- EXERCISE INPUT:
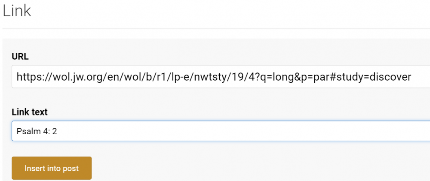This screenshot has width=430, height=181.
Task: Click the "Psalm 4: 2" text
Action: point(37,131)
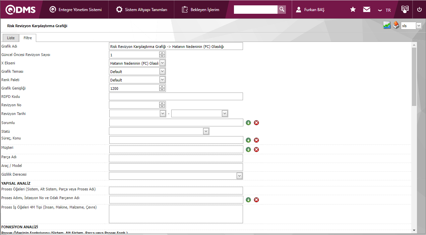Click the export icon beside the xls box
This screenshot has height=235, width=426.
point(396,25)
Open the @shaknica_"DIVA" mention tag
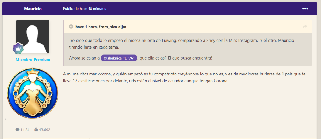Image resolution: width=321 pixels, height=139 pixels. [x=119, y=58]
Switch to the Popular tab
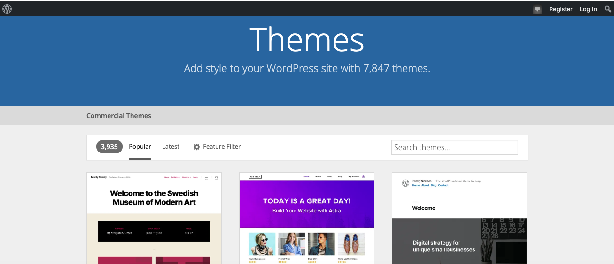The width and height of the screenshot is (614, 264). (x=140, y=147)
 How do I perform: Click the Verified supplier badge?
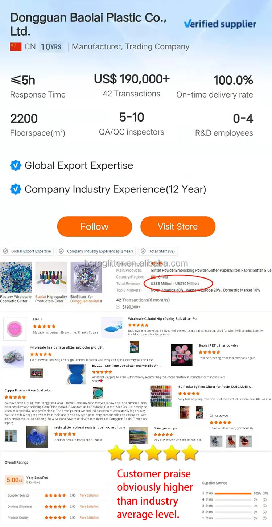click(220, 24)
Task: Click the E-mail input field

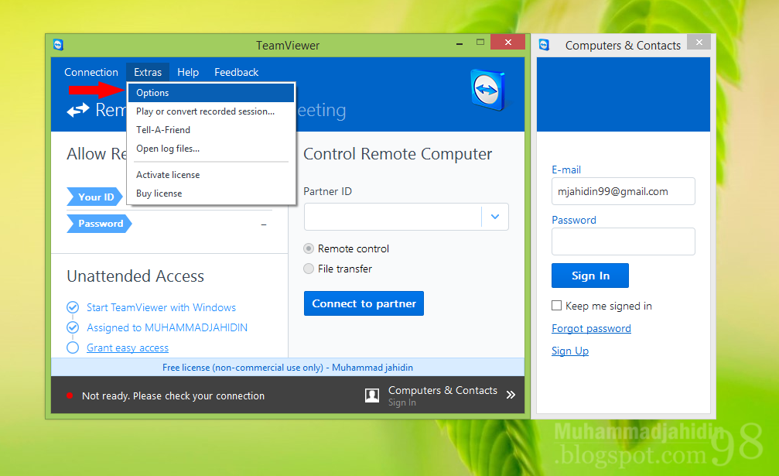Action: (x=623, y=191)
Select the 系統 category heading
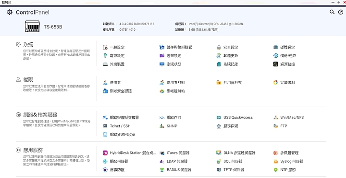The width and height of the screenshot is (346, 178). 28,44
---
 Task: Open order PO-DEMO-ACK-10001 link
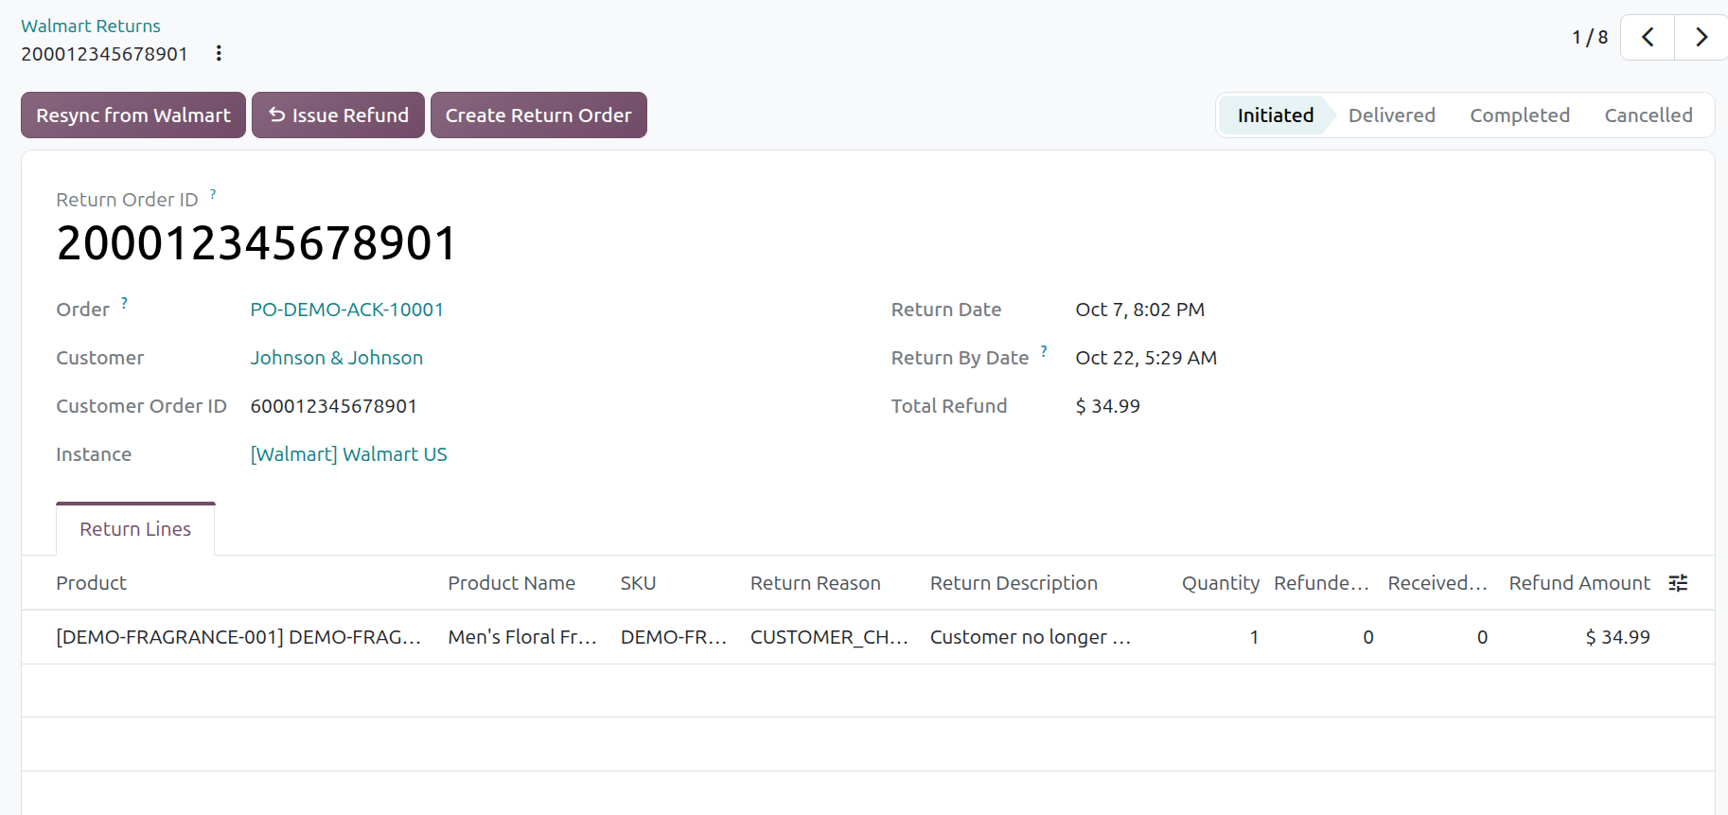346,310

- REQUIREMENT: Count the lines in the records above that contain the string "Task", and reply with the number alone.

- CORRECT ANSWER: 3